## Exercise
Copy each line of the entries that includes the word "axis".

Records from a collection:
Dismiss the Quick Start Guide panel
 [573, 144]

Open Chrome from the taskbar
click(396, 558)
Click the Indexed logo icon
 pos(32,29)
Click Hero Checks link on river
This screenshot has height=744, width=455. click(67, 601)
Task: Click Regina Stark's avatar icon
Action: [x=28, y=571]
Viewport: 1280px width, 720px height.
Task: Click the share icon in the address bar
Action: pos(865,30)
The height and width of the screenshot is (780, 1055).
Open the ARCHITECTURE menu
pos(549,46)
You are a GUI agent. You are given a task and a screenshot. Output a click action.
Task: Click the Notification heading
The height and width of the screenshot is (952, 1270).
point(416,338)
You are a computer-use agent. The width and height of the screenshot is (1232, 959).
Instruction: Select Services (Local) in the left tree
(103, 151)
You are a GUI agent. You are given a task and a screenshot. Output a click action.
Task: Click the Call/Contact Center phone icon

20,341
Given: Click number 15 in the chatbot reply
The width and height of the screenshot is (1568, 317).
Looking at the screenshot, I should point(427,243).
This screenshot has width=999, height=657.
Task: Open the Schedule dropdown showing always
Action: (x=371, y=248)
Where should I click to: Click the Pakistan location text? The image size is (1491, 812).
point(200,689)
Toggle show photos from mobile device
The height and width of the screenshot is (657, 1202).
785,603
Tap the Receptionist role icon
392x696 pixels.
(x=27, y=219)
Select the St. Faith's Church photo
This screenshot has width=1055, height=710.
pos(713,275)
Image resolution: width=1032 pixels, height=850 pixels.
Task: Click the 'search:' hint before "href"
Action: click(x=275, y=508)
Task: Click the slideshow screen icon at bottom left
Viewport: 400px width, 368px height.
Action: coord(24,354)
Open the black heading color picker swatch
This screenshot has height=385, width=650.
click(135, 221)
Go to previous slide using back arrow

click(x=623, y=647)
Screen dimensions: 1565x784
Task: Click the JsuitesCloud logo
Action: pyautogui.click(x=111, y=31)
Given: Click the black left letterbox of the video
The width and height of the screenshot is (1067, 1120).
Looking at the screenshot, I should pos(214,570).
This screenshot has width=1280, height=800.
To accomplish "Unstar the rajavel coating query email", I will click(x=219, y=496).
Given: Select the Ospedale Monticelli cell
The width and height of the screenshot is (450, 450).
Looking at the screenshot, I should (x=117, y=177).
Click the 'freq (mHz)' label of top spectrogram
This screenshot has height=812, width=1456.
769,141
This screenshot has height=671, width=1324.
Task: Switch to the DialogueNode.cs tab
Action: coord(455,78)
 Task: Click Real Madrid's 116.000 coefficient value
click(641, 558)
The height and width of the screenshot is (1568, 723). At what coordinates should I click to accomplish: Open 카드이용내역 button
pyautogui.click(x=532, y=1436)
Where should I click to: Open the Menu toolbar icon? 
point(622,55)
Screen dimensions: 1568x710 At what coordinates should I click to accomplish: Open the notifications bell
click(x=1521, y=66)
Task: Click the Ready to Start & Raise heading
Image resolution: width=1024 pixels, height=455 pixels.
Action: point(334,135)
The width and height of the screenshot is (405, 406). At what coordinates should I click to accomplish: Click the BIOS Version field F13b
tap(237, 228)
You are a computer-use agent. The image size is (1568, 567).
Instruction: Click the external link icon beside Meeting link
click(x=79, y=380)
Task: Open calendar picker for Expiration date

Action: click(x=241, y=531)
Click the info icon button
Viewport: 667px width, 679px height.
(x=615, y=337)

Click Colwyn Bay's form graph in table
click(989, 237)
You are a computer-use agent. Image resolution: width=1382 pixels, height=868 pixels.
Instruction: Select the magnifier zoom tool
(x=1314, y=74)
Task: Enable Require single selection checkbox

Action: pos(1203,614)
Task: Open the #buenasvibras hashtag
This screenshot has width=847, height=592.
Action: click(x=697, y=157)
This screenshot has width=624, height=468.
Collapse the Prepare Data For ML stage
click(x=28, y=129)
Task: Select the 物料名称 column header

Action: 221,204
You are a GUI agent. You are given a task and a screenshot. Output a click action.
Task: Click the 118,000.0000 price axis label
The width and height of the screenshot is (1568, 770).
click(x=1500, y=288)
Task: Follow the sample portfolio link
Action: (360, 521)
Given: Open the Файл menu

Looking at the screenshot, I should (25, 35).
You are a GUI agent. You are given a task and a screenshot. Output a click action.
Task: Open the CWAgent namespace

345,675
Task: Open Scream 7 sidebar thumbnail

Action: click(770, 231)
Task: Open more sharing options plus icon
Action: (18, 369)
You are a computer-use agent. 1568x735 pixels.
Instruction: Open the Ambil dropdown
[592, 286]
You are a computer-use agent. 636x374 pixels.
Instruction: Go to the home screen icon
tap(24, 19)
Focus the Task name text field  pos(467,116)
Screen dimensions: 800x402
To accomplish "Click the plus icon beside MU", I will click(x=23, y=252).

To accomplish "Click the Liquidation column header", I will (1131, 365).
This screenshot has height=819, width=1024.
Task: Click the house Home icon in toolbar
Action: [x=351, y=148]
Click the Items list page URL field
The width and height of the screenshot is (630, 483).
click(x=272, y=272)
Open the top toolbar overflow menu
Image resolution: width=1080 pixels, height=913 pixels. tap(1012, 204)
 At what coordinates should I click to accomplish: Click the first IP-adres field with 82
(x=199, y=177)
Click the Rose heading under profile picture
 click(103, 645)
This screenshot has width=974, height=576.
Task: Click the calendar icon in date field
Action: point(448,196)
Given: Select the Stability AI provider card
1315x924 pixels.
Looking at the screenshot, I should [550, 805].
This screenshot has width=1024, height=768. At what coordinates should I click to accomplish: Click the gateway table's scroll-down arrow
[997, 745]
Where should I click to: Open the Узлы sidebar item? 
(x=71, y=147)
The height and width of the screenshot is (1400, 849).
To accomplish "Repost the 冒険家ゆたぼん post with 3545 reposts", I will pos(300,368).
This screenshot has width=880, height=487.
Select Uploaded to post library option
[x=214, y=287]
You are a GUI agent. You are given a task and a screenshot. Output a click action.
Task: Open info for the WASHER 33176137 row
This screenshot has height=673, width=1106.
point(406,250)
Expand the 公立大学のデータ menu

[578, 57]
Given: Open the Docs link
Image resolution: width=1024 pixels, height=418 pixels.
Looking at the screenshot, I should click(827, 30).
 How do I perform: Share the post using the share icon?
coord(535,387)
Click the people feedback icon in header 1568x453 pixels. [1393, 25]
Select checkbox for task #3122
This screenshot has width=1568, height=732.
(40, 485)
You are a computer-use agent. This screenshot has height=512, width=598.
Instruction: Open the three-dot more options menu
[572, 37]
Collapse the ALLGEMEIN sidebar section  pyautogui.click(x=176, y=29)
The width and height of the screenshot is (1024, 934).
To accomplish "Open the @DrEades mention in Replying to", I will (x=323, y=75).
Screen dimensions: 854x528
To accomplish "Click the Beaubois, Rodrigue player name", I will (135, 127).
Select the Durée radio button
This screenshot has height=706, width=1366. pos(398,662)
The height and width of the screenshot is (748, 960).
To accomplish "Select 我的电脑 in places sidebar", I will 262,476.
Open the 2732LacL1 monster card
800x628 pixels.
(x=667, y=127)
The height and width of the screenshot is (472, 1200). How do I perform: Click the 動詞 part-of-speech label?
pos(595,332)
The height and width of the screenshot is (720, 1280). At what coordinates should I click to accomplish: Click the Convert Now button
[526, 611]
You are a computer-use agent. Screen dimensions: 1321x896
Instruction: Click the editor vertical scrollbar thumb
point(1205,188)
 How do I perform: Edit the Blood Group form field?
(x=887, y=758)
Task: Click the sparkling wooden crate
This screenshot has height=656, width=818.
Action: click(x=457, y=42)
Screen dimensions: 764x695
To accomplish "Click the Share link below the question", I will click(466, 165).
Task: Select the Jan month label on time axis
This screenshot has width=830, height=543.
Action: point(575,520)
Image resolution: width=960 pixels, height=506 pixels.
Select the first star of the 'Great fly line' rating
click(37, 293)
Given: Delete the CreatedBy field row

## The answer
Task: Click the 118,000.0000 price axis label
Task: Select the Jan month label on time axis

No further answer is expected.